“Turkey is a social democratic state based on the law and no one has the right to interfere in its internal affairs,” said Erdogan before leaving on a trip to the Gulf.
Several German nationals are among those being held in Turkey. Berlin has warned its citizens that their safety cannot be guaranteed [in Turkey] and that consular access is not assured in case of arrest.
Throwing away any pretence at diplomatic nuance, German Foreign Minister Sigmar Gabriel on Thursday had warned German firms against investment in Turkey and spoke of an “overhaul” of the entire relationship.
In a letter published in German and Turkish in daily newspaper Bild, Gabriel had assured the three million German citizens of Turkish descent that “it is clear that you, people of Turkish roots in Germany, belong here with us, whether you have a German passport or not.”
Addressing Gabriel’s comments, he said, “We (Turkey and Germany) are together in NATO. We are in negotiations to join the European Union (EU). So the strategic partnership between us is nothing new. We have been partners for a long time. No step should be taken to overshadow this partnership.”
Turkey remains under a state of emergency imposed days after last year’s failed coup, which critics claim is being used to go after any opponent of Erdogan. The authorities, on the other hand, claim that the state of emergency is important for public security.

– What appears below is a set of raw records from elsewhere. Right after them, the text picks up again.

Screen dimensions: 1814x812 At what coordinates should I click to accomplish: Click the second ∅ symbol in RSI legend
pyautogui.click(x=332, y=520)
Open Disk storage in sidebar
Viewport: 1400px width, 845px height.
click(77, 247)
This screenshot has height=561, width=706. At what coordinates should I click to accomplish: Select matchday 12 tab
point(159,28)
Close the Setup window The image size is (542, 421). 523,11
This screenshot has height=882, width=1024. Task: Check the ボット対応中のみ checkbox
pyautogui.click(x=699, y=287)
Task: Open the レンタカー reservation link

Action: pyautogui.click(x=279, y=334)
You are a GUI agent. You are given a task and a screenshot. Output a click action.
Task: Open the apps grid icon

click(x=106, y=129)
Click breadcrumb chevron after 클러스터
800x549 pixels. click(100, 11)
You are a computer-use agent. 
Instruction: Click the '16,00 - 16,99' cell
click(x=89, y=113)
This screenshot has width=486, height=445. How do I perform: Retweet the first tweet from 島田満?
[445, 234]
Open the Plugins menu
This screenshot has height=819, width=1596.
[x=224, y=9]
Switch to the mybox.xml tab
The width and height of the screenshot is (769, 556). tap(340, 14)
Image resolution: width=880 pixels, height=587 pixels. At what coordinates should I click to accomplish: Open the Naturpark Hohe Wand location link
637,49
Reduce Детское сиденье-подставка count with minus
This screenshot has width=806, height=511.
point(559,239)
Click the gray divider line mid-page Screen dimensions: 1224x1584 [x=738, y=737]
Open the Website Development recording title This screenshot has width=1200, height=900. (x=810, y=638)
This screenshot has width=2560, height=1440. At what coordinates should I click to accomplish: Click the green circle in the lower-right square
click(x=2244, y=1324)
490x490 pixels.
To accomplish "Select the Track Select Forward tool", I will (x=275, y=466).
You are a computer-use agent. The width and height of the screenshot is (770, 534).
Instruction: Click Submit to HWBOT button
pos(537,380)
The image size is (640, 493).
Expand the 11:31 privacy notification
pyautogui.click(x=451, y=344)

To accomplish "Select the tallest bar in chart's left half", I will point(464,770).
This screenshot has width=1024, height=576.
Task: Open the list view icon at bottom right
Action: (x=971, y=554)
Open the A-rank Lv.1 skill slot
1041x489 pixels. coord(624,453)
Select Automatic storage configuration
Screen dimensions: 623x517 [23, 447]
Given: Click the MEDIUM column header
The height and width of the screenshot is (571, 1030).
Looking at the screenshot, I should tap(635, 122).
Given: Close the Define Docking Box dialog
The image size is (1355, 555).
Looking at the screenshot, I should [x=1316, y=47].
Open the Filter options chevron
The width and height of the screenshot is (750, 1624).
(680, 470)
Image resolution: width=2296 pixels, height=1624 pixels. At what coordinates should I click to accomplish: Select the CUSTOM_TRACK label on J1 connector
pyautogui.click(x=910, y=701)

The latest crisis was precipitated by the order of a Turkish court to remand in custody a group of human rights activists detained on an island off Istanbul, including Amnesty International’s Turkey director Idil Eser and Berlin-based activist Peter Steudtner.
Berlin was already furious over the jailing of Deniz Yucelin, Turkey’s correspondent for Die Welt newspaper, in February, who Erdogan has personally denounced as a “terror agent”.
Meanwhile, Turkey has accused Germany of not doing enough to deal with Kurdish militants and suspects from the failed coup who have taken refuge on its soil.